Irán y la guerra contra las mujeres
Dos años después de la muerte de Mahsa Amini a manos de la policía de la moral iraní por llevar el velo mal ajustado, el régimen de los ayatolás aguanta, aunque esté carcomido y lo desafíen en la calle y en las redes sociales. Las aspiraciones de libertad siguen bien presentes, pero también el ecosistema de vigilancia que espía, persigue y reprime cualquier intento de protesta o de expresión mínimamente crítica.
El poder ha logrado contener el efecto contagio de las manifestaciones pero ha perdido a una parte importante de los jóvenes del país. La sociedad se rasga como la familia protagonista de Las semillas de la higuera sagrada, la película del cineasta Mohamed Rasoulof, ahora en el exilio, que retrata el choque entre un padre conservador, funcionario del régimen y miembro del engranaje represivo del poder, y sus dos hijas tras la muerte de Amini en plena explosión del movimiento Mujeres, Vida, Libertad.
Amnistía Internacional ha denunciado la impunidad sistemática sobre las graves violaciones de los derechos humanos y los crímenes de derecho internacional que han cometido las autoridades iraníes desde el estallido las protestas en septiembre del 2022. Las fuerzas de seguridad del régimen dispararon pistolas y rifles de asalto, lanzaron gases lacrimógenos y golpearon a los manifestantes con porras, arrestaron a decenas de miles de personas y cientos murieron a causa de una represión desproporcionada e impune. En 2023, el país registró la mayor cifra de ejecuciones por pena de muerte en casi una década, y los casos de violencia sexual como arma utilizada por las fuerzas de seguridad se ha multiplicado.
Pero la resistencia continúa. Sin cifras oficiales ni reconocimiento público, las imágenes de mujeres que se retratan sin pañuelo están cada vez más presentes en las redes. El gobierno de Masoud Pezeshkian ha salido con un mensaje conciliador estas últimas horas que no hace más que reforzar la idea del desacoplamiento cada vez más evidente que existe entre el régimen y una parte muy importante de la sociedad.
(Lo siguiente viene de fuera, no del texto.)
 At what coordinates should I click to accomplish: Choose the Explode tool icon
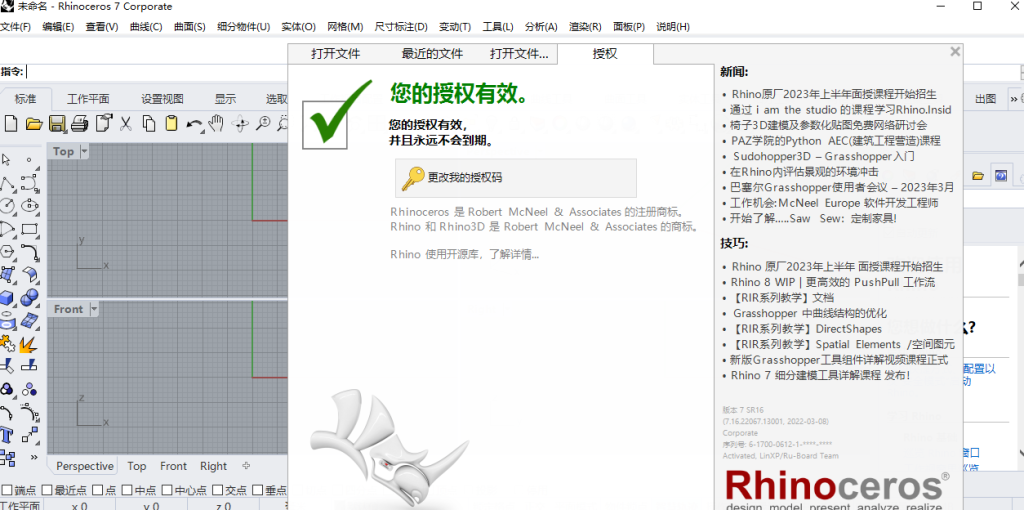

Los aparatos de represión del estado siguen intactos.
Dos años después de la muerte de Mahsa Amini y tres años después del regreso de los talibanes al poder en Afganistán, un apartheid de género sigue marcando la vida de millones de mujeres.
Las esperanzas de las mujeres afganas han quedado enterradas bajo un alud de restricciones draconianas que buscan silenciarlas y someterlas: bajo un estricto código de vestimenta; sin poder salir de casa si no van acompañadas por un hombre de parentesco cercano, como el padre, el hermano o el marido; excluidas de la educación y del mundo laboral; segregadas en los transportes públicos. Condenadas a la humillación de la invisibilidad. Sin poder ser vistas ni escuchadas.
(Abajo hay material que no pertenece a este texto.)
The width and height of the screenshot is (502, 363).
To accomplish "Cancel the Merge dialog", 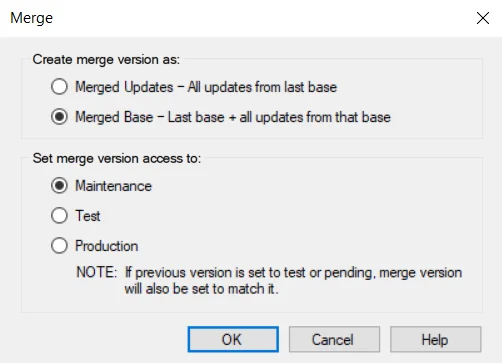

En el libro El Islam sin velo, que Nazanín Amirian y Martha Zein escribieron en el 2009, reflexionan sobre cómo las sociedades han convertido la vestimenta en un instrumento para fijar tabúes y estructuras de dominio. Como si los tejidos tuvieran su propia misión moral –dicen las autoras–, ese “velo climático” asexuado que, en su origen, debía proteger de las inclemencias de las altas temperaturas ha acabado convertido en un símbolo. Pero, en manos de regímenes opresores, como el iraní o el afgano, su imposición es un instrumento más de coacción y control.
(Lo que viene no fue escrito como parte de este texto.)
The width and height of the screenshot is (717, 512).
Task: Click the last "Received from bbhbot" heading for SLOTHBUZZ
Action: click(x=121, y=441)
Sin embargo, la guerra contra las mujeres nunca se tiene en cuenta en los escenarios de confrontación geopolítica. Basta con ver la profunda división que existe en las Naciones Unidas sobre qué hacer con los talibanes. Estados Unidos hace tiempo que se plantea que, tanto por su seguridad como por su influencia regional, quizá haya llegado la hora de consolidar los vínculos con el régimen islamista de Kabul. Del capítulo de la retirada caótica y vergonzosa de las tropas internacionales en Kabul, en el verano del 2021, se ha pasado al regreso de una diplomacia entre bambalinas que ha retomado un diálogo intermitente con el régimen talibán. Bajo el epígrafe de la seguridad se entierran demasiadas veces los esfuerzos por desafiar décadas de opresión y discriminación por razón de género. Amnistía Internacional denunciaba a mediados de agosto, coincidiendo con el tercer aniversario del retorno de los talibanes al poder, la "inacción internacional" y la absoluta impunidad que han marcado estos tres años de violaciones de derechos humanos.
La obsesión por desvincular la defensa de los derechos humanos de los intereses (geo)políticos desnuda las contradicciones permanentes de la política exterior norteamericana, europea y de los propios países árabes, como demuestra la reintegración simbólica de la Siria de Bashar al- Asad en una impotente Liga Árabe en 2023, por iniciativa de Arabia Saudí, o que haya países de la Unión Europea que hayan declarado Siria un “país seguro” para poder devolver a inmigrantes.